▶ _Assignment_:
Return only those lines of the records below in which "computer" appears.

▶ _Stored entries_:
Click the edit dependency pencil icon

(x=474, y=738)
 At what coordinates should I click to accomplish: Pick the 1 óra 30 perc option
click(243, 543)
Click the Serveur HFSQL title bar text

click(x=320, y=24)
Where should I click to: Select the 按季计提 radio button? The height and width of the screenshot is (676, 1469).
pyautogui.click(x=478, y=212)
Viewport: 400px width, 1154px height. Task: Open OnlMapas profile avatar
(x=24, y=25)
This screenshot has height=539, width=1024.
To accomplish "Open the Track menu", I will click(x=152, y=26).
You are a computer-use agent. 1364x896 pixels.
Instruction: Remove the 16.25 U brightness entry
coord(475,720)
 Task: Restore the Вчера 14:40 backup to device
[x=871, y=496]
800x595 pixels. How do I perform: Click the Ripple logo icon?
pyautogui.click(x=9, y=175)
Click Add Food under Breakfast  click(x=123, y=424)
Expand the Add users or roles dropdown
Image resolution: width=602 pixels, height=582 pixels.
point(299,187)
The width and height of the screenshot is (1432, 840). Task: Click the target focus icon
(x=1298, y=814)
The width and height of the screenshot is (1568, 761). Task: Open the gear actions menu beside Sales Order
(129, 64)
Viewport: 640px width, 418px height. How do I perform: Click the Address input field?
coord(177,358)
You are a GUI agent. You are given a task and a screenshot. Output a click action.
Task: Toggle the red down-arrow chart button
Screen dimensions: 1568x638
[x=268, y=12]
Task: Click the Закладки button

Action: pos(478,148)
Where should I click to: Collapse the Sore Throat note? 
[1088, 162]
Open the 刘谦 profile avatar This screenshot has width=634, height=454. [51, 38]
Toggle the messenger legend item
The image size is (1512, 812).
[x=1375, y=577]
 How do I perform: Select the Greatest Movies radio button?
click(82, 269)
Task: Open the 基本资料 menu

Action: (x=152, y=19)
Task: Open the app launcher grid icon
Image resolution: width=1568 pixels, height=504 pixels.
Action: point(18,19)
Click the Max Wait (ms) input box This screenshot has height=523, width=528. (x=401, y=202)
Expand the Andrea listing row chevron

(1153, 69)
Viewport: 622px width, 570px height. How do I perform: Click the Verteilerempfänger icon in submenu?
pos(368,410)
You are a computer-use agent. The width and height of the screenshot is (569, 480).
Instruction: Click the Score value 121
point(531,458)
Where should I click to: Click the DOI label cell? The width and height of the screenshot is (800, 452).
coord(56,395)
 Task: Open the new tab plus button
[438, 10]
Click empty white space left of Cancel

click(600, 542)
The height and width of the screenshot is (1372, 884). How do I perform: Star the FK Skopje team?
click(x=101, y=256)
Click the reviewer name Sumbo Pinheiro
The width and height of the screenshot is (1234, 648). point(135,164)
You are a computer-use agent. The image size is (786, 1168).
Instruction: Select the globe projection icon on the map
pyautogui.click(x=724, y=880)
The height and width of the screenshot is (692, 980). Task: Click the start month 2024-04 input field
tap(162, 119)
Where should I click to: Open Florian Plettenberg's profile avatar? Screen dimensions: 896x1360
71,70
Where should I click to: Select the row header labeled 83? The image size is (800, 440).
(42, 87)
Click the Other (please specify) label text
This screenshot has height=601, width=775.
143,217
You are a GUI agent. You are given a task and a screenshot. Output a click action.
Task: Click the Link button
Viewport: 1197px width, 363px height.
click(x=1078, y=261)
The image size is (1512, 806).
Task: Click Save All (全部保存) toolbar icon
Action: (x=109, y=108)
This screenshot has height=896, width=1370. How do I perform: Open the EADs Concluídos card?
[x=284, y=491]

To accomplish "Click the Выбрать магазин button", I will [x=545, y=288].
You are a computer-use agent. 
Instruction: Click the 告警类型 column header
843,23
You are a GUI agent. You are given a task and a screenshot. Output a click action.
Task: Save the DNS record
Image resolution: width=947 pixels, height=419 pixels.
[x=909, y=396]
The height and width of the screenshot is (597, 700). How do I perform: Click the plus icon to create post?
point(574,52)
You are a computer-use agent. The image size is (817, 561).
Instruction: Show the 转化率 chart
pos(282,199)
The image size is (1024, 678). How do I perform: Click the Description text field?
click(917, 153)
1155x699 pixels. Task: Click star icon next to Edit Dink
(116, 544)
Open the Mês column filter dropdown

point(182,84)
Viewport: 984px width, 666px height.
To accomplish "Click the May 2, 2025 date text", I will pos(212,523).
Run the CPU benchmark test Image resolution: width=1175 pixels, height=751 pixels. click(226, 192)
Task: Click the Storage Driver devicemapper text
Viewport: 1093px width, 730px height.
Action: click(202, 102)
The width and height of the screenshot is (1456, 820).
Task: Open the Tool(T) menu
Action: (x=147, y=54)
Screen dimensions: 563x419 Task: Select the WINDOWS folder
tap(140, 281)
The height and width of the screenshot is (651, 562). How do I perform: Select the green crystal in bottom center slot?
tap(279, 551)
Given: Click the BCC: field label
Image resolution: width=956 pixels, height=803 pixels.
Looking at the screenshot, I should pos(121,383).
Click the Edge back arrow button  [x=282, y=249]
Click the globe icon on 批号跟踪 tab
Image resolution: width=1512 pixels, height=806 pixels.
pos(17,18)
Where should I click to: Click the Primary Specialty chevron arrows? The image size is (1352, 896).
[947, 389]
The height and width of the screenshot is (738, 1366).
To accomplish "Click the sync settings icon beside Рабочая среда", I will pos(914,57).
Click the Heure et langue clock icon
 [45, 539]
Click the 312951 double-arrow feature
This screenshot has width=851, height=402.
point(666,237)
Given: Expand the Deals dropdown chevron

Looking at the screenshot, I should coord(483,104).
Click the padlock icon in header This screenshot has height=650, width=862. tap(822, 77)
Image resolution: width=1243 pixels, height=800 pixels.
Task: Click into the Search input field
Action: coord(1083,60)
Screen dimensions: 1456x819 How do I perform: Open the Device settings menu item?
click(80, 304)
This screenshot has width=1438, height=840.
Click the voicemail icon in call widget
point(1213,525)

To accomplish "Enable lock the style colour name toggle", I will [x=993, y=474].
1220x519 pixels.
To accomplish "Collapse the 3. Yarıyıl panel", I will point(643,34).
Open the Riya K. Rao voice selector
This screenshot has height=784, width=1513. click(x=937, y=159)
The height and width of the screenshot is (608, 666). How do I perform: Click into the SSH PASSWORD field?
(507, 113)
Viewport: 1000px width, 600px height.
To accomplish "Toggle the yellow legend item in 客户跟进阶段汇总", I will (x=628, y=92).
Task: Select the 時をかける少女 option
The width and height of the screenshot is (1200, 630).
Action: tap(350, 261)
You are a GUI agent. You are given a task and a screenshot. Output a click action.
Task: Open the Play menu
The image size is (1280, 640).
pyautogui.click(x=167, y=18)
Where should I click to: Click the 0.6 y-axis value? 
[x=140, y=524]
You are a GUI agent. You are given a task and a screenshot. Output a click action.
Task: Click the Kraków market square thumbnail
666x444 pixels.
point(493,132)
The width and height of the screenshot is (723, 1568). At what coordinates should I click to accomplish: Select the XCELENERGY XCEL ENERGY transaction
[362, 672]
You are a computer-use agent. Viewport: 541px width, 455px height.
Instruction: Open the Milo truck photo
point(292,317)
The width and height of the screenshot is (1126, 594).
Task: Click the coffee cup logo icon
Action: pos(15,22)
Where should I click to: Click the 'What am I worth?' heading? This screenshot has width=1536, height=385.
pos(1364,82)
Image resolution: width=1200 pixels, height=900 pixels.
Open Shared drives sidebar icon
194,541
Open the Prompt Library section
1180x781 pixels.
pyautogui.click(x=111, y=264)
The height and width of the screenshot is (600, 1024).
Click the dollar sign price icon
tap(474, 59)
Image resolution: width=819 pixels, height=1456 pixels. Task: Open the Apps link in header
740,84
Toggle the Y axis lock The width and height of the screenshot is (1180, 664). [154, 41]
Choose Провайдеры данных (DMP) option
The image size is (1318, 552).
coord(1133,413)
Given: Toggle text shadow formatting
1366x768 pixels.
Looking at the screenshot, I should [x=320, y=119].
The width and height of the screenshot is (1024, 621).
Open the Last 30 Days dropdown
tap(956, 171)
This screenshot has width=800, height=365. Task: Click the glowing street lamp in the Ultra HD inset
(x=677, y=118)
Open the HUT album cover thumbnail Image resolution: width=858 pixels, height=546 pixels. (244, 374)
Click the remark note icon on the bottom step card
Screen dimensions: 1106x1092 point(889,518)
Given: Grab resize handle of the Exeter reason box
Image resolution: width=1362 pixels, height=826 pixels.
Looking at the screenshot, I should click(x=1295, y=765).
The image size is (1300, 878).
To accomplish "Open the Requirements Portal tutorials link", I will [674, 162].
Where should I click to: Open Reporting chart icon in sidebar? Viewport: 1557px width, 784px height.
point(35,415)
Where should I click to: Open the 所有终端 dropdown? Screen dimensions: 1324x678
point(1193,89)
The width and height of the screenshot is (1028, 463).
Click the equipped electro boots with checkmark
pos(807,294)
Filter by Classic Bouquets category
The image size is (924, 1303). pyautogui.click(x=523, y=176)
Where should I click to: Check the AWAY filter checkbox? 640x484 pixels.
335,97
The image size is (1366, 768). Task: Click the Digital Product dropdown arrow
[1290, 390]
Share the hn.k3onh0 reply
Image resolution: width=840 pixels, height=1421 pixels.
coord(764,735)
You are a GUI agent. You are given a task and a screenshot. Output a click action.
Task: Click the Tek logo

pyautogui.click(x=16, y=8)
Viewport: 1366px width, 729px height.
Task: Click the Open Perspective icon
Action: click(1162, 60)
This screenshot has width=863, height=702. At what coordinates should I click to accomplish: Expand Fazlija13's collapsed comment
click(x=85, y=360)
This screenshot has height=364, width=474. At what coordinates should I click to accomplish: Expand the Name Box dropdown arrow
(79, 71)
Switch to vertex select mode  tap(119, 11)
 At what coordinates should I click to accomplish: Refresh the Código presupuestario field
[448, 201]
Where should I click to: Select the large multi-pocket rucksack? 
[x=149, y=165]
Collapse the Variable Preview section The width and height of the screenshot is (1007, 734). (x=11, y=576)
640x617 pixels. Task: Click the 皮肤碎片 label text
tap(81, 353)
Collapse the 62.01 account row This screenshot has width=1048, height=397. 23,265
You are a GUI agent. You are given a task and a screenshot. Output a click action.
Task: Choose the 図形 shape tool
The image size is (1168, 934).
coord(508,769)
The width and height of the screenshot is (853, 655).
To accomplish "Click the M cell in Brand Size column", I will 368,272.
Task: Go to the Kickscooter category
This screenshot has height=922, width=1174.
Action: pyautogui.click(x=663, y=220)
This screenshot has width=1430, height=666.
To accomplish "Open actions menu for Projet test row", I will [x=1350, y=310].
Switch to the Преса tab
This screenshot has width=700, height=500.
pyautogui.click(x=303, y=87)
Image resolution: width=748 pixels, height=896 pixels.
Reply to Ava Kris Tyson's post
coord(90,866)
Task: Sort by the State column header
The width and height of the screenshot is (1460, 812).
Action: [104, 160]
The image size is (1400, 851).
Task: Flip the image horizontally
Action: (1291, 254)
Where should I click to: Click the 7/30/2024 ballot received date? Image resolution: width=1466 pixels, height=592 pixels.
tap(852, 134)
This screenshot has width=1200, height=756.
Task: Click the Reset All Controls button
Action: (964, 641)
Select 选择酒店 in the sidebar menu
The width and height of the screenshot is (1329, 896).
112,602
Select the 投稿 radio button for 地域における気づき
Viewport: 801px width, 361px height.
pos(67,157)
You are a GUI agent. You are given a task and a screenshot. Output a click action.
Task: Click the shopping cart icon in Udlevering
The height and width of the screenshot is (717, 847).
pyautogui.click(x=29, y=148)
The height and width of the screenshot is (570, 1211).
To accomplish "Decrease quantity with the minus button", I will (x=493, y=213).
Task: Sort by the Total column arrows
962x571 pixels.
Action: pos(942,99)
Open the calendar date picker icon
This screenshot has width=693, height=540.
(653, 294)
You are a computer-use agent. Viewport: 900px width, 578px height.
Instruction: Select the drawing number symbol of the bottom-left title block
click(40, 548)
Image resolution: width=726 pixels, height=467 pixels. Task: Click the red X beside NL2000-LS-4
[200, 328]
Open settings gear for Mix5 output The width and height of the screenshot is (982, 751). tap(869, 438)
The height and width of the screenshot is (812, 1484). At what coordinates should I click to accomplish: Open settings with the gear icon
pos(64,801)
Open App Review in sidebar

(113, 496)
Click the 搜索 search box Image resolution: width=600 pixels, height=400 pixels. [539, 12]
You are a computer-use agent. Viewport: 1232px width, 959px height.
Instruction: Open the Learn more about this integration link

▶ _Exercise output_:
You are a computer-use agent. 1364x896 pixels.
You are a computer-use agent. The width and height of the screenshot is (569, 480).
You are a computer-use agent. The image size is (786, 1168).
You are a computer-use agent. 
You are a computer-use agent. The image size is (817, 561).
You are a computer-use agent. Viewport: 541px width, 455px height.
You are a computer-use agent. Viewport: 900px width, 578px height.
You are a computer-use agent. Viewport: 1232px width, 959px height.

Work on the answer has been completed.